L'agriculture occupe une grande partie de la population active mais son poids dans le PIB est moindre. La production agricole ne suffit pas à assurer les besoins de la population. Le pays ne possède quasiment pas de terres arables. Celles-ci se trouvent concentrées dans le sud et les oasis. Les cultures principales sont le mil, le sorgho, le blé, l'orge, le maïs, le riz, les légumes, l'arachide et les dattes. En revanche, le cheptel, qui s'est reconstitué après deux décennies de sécheresse, est relativement important (ovins, bovins, chameaux).
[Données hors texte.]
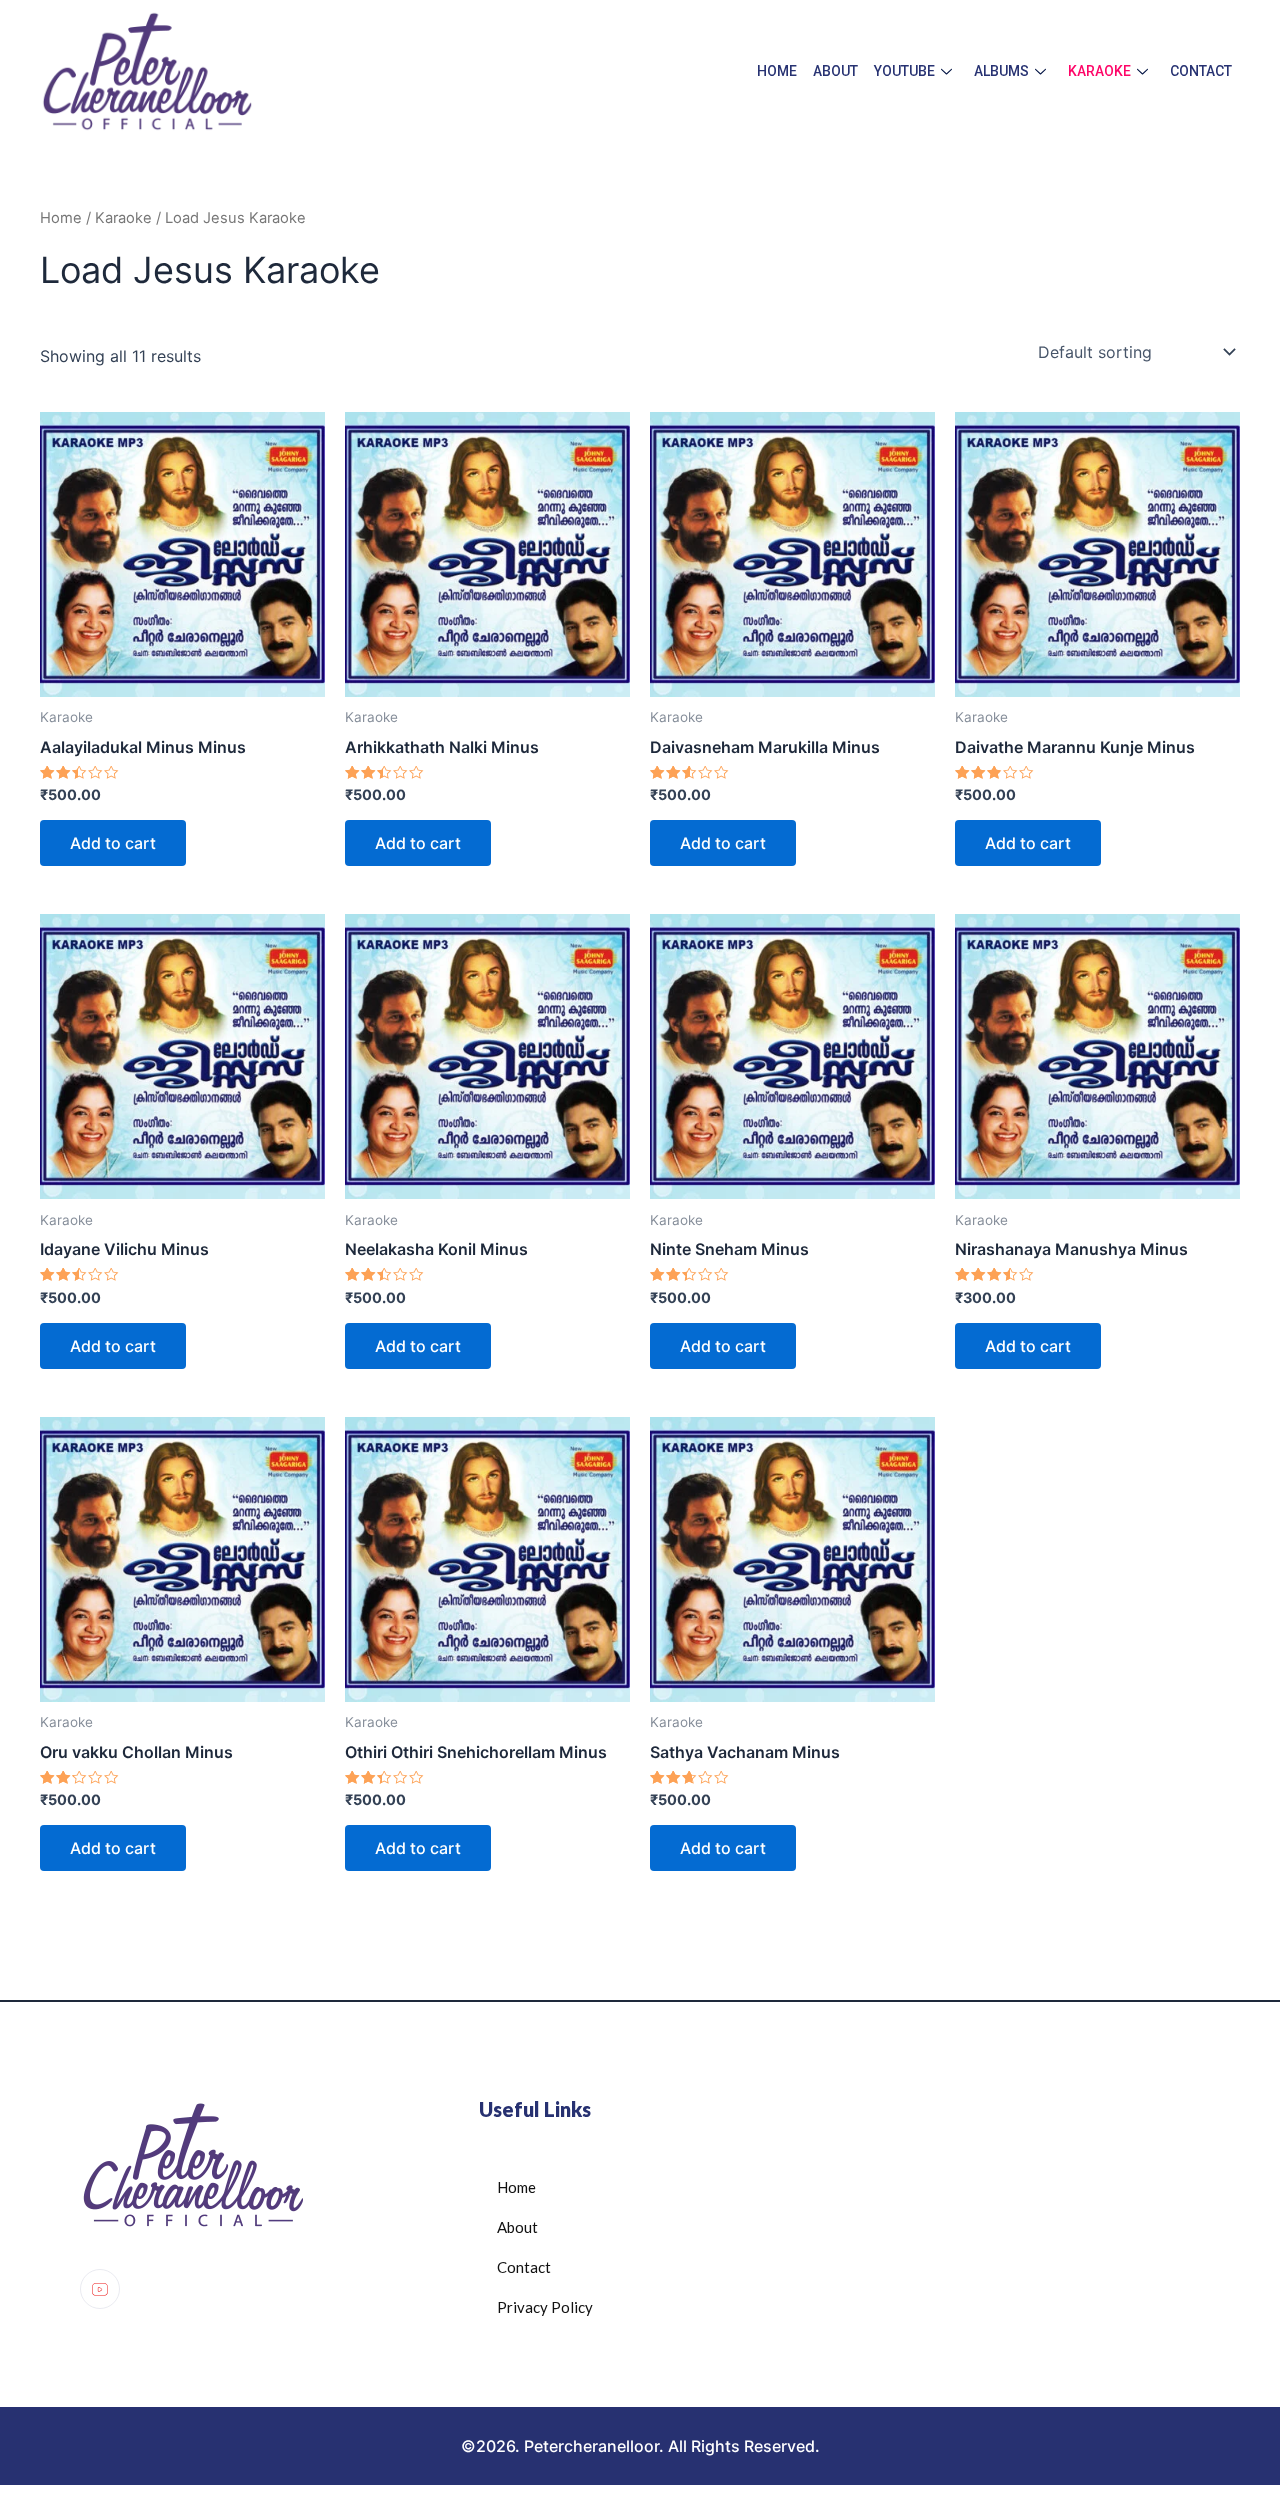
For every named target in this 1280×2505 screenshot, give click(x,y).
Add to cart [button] (113, 843)
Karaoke (123, 218)
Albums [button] (1001, 71)
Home (777, 71)
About (835, 71)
La pêche est une des pièces essentielles de l'économie du pays (45% des revenus d'exportation), qui possède les côtes les plus poissonneuses du continent africain. La licence de pêche accordée à l'Union européenne a été renouvelée jusqu'à 2006.
A l'automne 2002, pour la seconde année consécutive, la Mauritanie subit des aléas climatiques (sécheresse et pluies violentes) qui compromettent d'ores et déjà les récoltes 2002-2003 et menacent de réduire la production des principales cultures au tiers de la production habituelle.
Energies et Industries
Ce secteur occupe 14% de la population active et contribue pour 26% au PNB du pays.
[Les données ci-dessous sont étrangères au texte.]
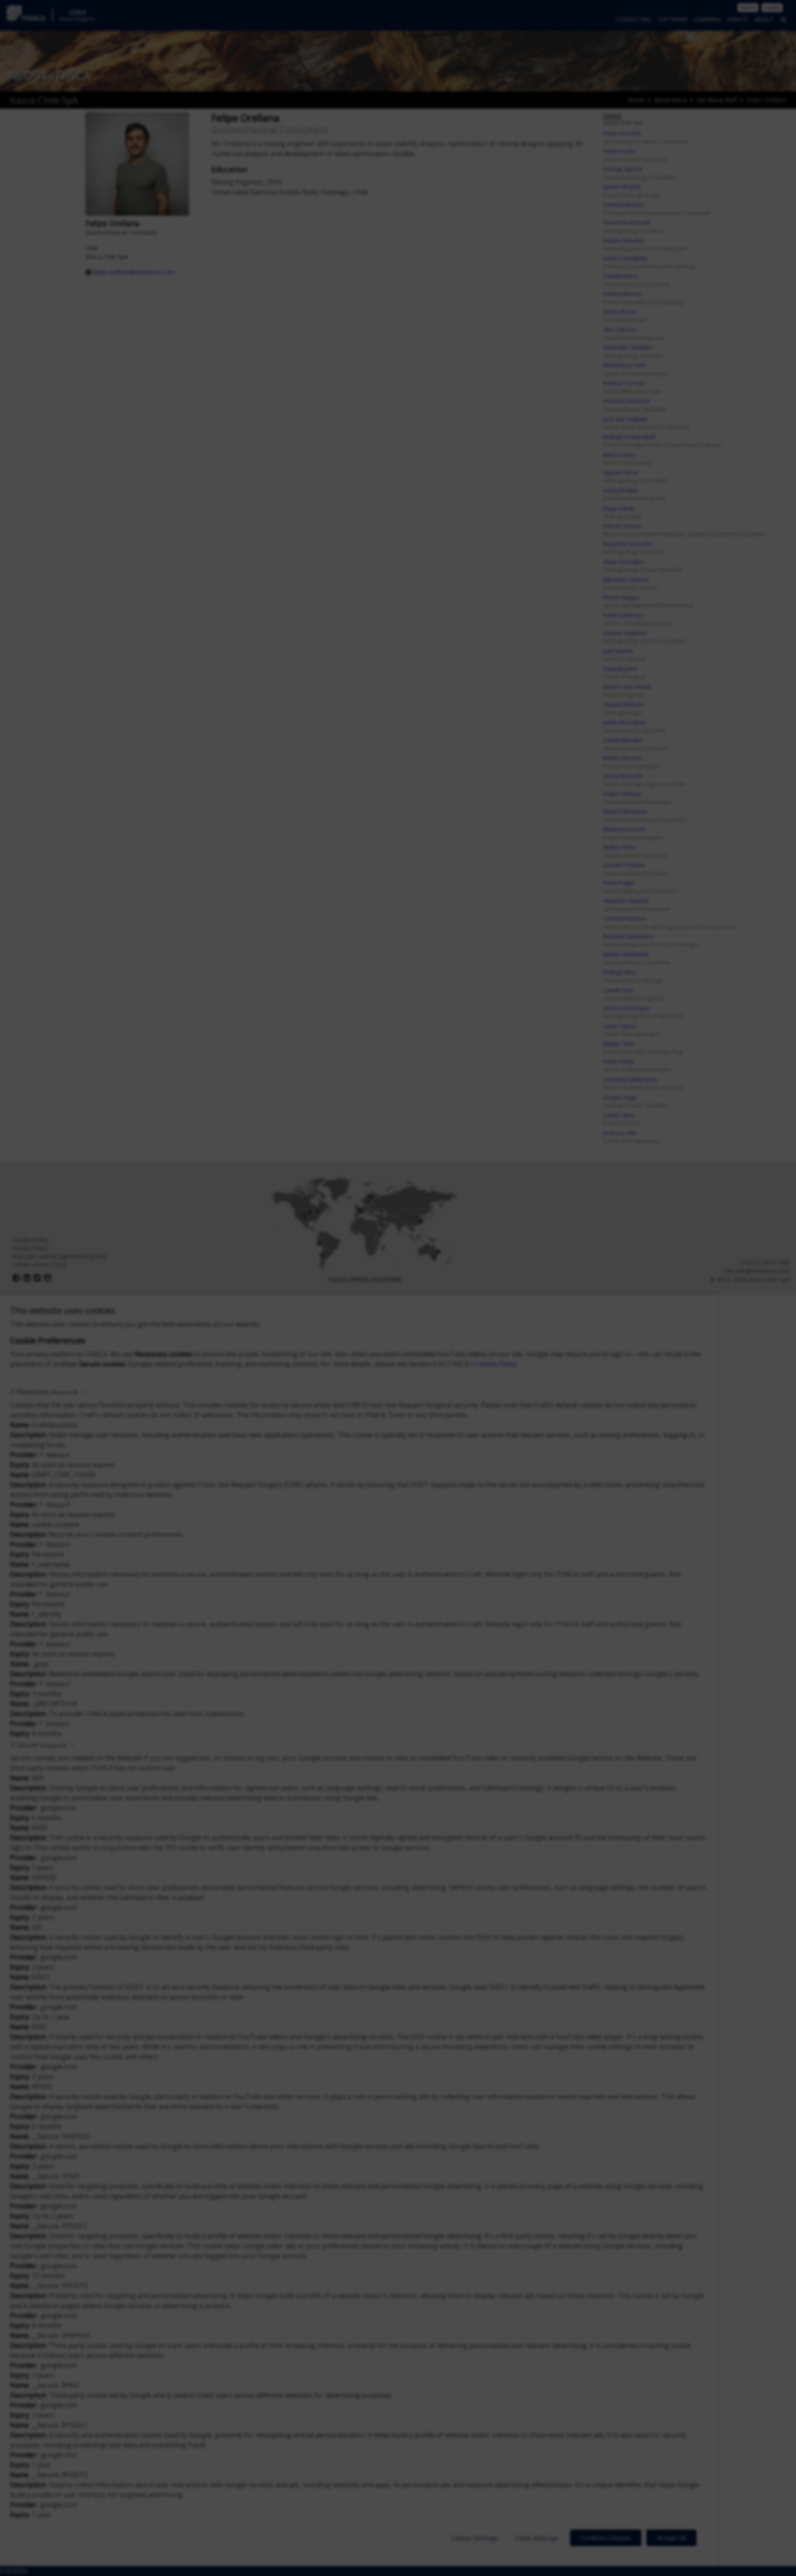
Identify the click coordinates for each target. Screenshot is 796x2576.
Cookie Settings (474, 2538)
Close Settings (536, 2538)
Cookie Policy (496, 1363)
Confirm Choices (605, 2537)
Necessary (47, 1391)
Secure (41, 1744)
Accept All (671, 2537)
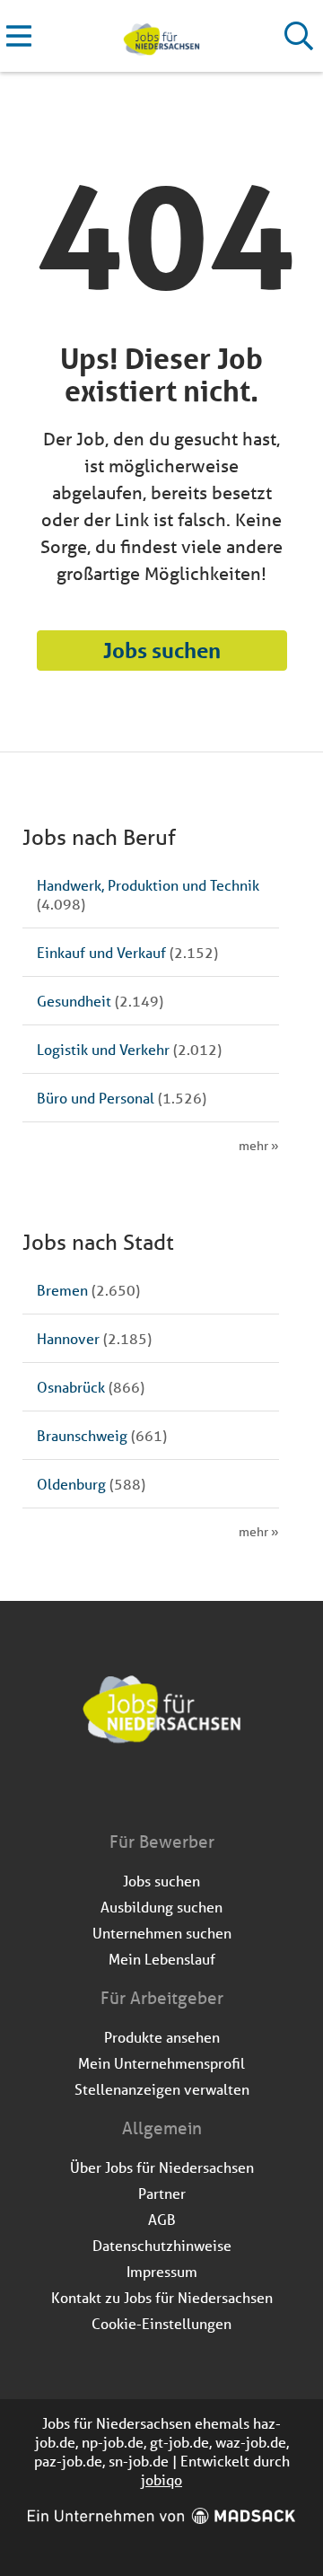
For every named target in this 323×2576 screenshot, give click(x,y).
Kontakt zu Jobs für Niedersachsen (162, 2297)
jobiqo (161, 2479)
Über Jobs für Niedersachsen (162, 2167)
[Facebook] (148, 1792)
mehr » (259, 1146)
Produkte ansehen (162, 2036)
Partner (162, 2193)
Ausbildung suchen (161, 1906)
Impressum (162, 2271)
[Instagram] (178, 1792)
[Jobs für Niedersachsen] (161, 36)
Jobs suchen (162, 650)
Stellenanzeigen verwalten (161, 2088)
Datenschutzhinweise (161, 2245)
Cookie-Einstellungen (161, 2323)
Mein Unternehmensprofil (161, 2062)
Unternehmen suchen (161, 1932)
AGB (162, 2219)
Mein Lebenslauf (162, 1958)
Les ressources minières sont constituées essentiellement par les gisements de minerai de fer (de 55 à 60% des recettes à l'exportation) situés dans le nord du pays et exploités par la Société nationale industrielle et minière de Mauritanie (SNIM) qui possède son port minéralier à Nouadhibou. Contrôlée à 78% par l'Etat, la SNIM est le premier employeur du pays dans le secteur minier avec près de 4000 agents.
L'essentiel de l'industrie se concentre dans l'agroalimentaire (minoteries), la chimie, le plastique, les matériaux de construction, le papier et l'emballage.
Au cours des trois dernières années, plus du tiers des investissements étrangers a été consacré aux explorations pétrolières off-shore et aux recherches minières d'or et de diamant. Cependant, les autorités mauritaniennes demeurent prudentes quant aux potentialités des prospections en cours.
Services
Les services occupent 39% de la population active et contribuent pour 40% au PNB du pays.
La Société mauritanienne de télécommunications (Mauritel) détenue à 46% par l'Etat est le premier opérateur de téléphonie mobile du pays et bénéficie pour encore deux années du monopole des télécommunications filaires.
La Société mauritanienne d'électricité (Somelec) assure à la fois la production et la distribution de l'électricité.
La Société nationale de l'eau (Snde) est destinée à demeurer propriété de l'Etat, l'accès à l'eau potable étant considéré par le gouvernement mauritanien comme l'une des priorités dans le plan de lutte contre la pauvreté.
La maîtrise de la quasi totalité des activités commerciales (importation, distribution) a permis à quelques familles influentes de grandes tribus maures la création et le développement de services extrêmement diversifiés (transports, télécommunications, assurances...).
Le tourisme se développe rapidement.
En résumé
Le développement de la Mauritanie reste contraint par l'étroitesse du marché, l'étendue du pays - qui rend plus coûteuse la réalisation des infrastructures économiques et sociales -, la désertification et la sécheresse qui affectent la production agricole et l'élevage, la totale dépendance extérieure aux besoins énergétiques, la faiblesse des ressources naturelles.
En dépit de la croissance soutenue de l'économie depuis près de dix ans, la pauvreté touche encore près de la moitié de la population tandis que l'extrême pauvreté en touche près de 30%. Elle est présente d'abord dans les milieux ruraux et plus nettement dans les zones arides puis les zones péri-urbaines. Le salaire minimum mensuel est inférieur à 40 euros. Dans les zones urbaines, le chômage touche un quart de la population en âge de travailler. La lutte contre la pauvreté est cependant un des principaux objectifs des autorités qui y consacrent des financements importants.